Aim
Pick out each line in the records below that contains the word "Focus" and copy those lines.

═════ Extracted information ═════

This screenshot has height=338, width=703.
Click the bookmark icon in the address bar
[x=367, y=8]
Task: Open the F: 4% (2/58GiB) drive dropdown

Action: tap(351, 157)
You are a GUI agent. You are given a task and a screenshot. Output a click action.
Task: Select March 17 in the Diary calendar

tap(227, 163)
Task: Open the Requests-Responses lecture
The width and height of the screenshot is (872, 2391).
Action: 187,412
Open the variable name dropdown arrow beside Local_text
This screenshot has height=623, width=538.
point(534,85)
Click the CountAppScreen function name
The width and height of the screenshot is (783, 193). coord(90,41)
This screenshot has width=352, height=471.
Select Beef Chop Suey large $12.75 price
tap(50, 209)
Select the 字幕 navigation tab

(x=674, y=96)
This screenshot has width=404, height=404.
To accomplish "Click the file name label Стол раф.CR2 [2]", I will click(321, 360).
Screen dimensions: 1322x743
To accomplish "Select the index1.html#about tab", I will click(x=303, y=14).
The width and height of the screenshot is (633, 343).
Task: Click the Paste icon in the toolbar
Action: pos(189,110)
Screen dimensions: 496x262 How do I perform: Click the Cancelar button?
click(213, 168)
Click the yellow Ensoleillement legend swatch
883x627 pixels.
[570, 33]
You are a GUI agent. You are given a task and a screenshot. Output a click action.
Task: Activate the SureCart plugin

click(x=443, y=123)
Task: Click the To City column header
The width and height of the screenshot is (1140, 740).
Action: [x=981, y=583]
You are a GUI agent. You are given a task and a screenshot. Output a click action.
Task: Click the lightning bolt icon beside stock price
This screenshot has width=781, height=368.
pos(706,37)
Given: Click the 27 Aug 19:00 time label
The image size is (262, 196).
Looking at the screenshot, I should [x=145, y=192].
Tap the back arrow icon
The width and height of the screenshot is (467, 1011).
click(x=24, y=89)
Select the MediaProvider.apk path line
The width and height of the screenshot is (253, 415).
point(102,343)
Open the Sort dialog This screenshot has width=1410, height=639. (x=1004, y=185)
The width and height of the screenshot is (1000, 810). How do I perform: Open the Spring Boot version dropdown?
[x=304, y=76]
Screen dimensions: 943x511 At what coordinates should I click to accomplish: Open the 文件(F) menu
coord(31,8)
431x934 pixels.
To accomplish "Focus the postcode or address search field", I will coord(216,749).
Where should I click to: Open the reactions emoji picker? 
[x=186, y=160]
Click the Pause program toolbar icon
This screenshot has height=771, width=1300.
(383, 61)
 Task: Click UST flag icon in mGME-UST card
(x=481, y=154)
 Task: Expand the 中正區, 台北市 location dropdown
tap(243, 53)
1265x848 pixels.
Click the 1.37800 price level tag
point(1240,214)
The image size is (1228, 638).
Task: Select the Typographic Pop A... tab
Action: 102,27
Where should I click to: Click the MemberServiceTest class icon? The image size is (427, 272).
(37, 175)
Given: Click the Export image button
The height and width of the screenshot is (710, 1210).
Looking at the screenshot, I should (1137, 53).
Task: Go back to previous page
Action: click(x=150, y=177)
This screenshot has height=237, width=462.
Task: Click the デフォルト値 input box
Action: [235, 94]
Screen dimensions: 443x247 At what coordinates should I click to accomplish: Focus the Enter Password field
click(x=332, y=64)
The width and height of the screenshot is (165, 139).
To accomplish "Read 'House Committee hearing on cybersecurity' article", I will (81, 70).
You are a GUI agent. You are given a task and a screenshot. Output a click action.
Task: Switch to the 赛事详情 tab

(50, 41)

═════

Written reply
To accomplish "Focus the postcode or address search field", I will coord(216,749).
Screen dimensions: 443x247 At what coordinates should I click to accomplish: Focus the Enter Password field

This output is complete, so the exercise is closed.